About
AES-451 documents modern censorship and threats to freedom of expression, with a focus on writers, journalists, publishers, artists and human rights voices.
The project examines how censorship works today: not only through book bans, prosecution or imprisonment, but also through surveillance, platform manipulation, smear campaigns, diaspora pressure, institutional caution, funding pressure, online harassment, hacking, digital threats and transnational repression.
What we focus on
We are especially interested in how censorship affects people whose work depends on writing, publishing, testimony, documentation, art, journalism or public speech.
This includes people targeted in their home countries, people living in exile, and people whose families, communities, audiences or professional lives are affected across borders.

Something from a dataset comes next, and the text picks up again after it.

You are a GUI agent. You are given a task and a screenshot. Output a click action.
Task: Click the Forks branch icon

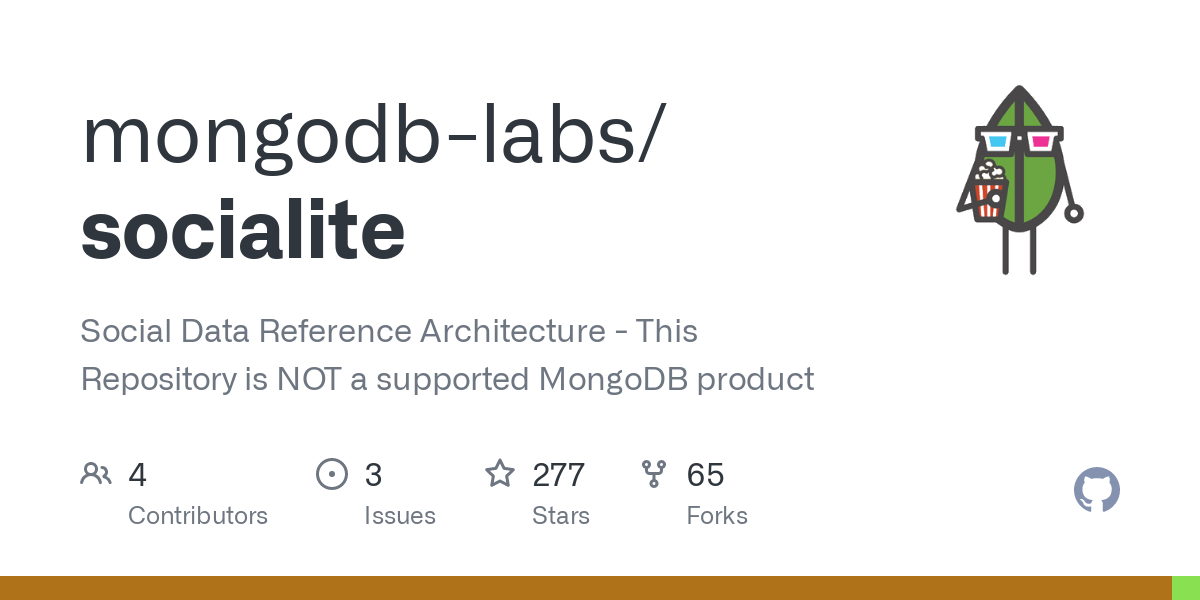click(x=654, y=473)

The project looks at both visible censorship and less visible forms of pressure. A writer may not be formally banned, but may still be pushed into silence if sources become afraid, venues cancel, platforms restrict reach, publishers hesitate, or family members are threatened.
Why filmed interviews
Modern censorship can seem abstract when it is described only in technical, legal or political language. Filmed interviews allow people to explain what happened, how it affected their work, and what others need to understand.
The site will include interviews with people directly affected, as well as conversations with writers, researchers, journalists, publishers, human rights workers and digital security experts.
Safety and consent
Some people may be named publicly. Others may need anonymity, pseudonyms or limited identifying information.
We do not publish sensitive material without consent, and we consider the security risks for each person before publication.